Szkła CaO-BaO-Al2O3-B2O3-SiO2 (CBABS) to obiecujące, komercyjnie dostępne materiały uszczelniające do średniotemperaturowych stałotlenkowych ogniw paliwowych (IT-SOFC). Niemniej jednak podczas działania w wysokiej temperaturze zachowanie heksagonalnej fazy BaAl2Si2O8, łatwo przemieniającej się w jednoskośną fazę BaAl2Si2O8, spowodowałoby oczywiście zmniejszenie współczynnika rozszerzalności cieplnej szkieł CBABS i w efekcie utworzenie poważnych pęknięć na granicy międzyfazowej łączonych materiałów.

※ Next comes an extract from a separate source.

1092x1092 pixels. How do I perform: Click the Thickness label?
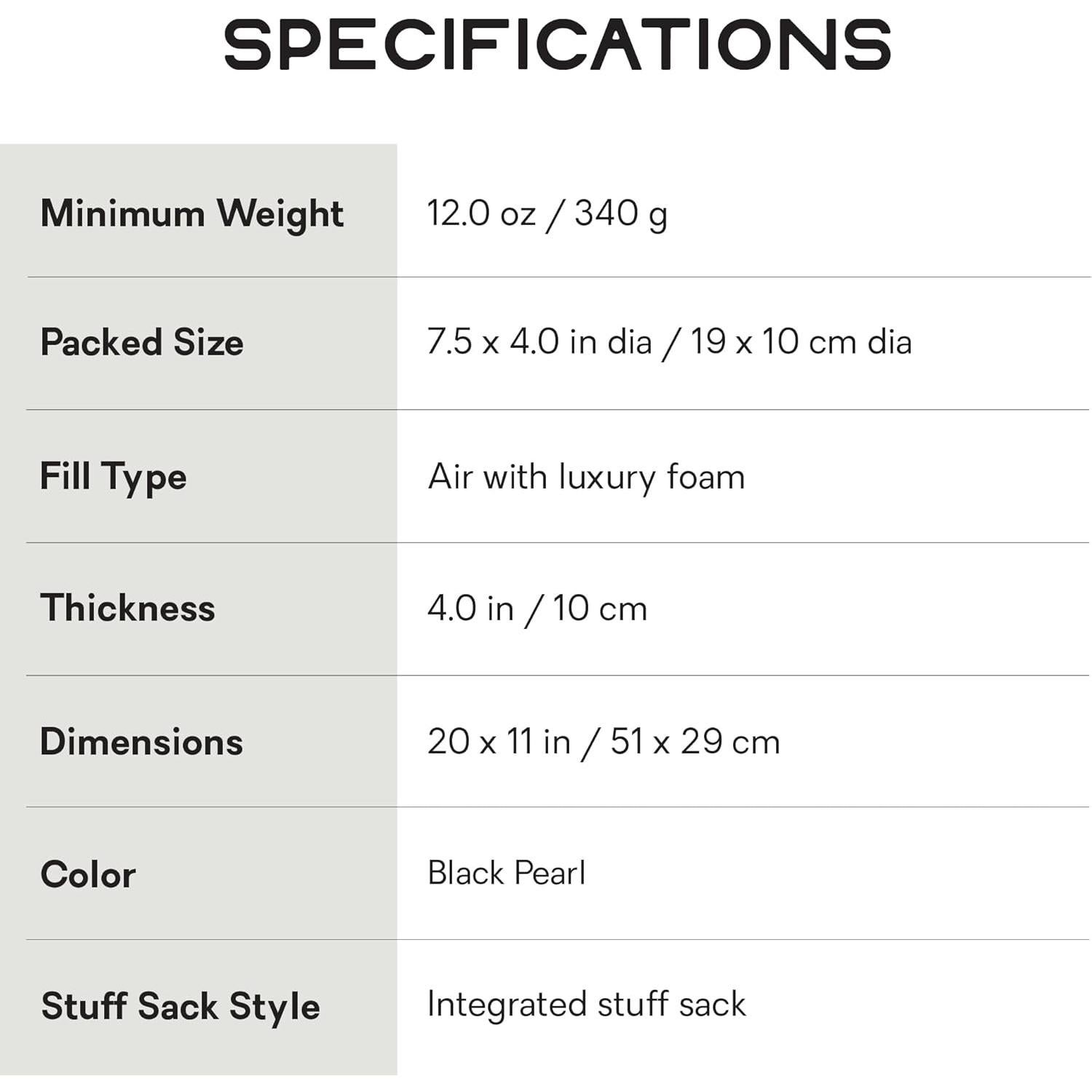point(128,608)
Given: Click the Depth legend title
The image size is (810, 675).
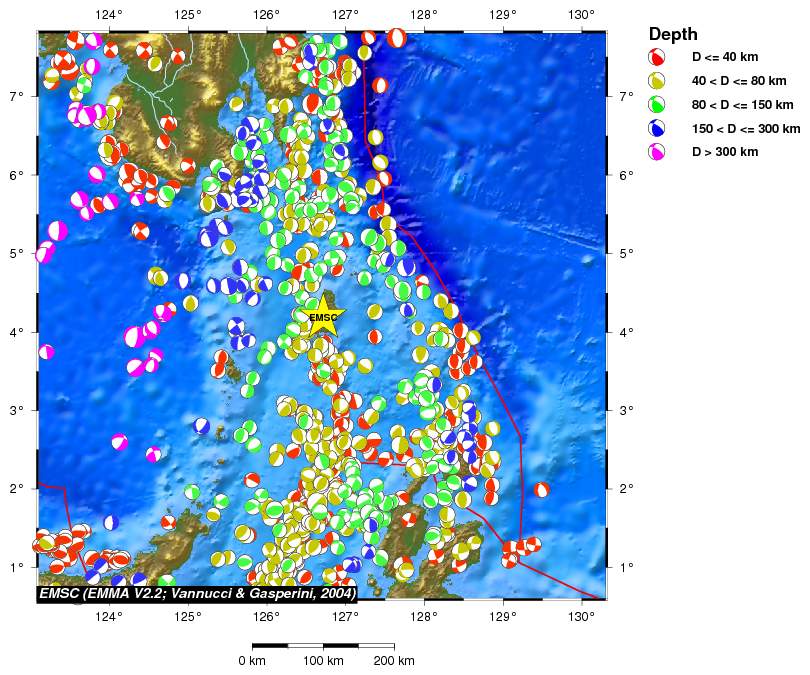Looking at the screenshot, I should coord(673,33).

Tutaj, w kategoriach lepkości szkieł CBABS w temperaturze roboczej, badaliśmy wpływ Al2O3 na przemianę krystalicznej postaci BaAl2Si2O8. Wyniki pokazały, że szkło CBABS o wyższej zawartości Al2O3 wykazywało wyższą lepkość i energię aktywacji krystalizacji, co mogło skutecznie zapobiegać nadmiernemu wytrącaniu krzemionki, hamując przemianę kryształu BaAl2Si2O8 z fazy heksagonalnej do fazy jednoskośnej. Efekt hamowania przemiany kryształów BaAl2Si2O8 skutecznie tłumił spadek współczynnika rozszerzalności szkieł podczas obróbki cieplnej w temperaturze 973 K przez 100 godzin, a tym samym znacznie poprawiał stabilność termiczną szkieł CBABS, co byłoby bardzo korzystne dla IT-SOFC w przyszłych praktycznych zastosowaniach.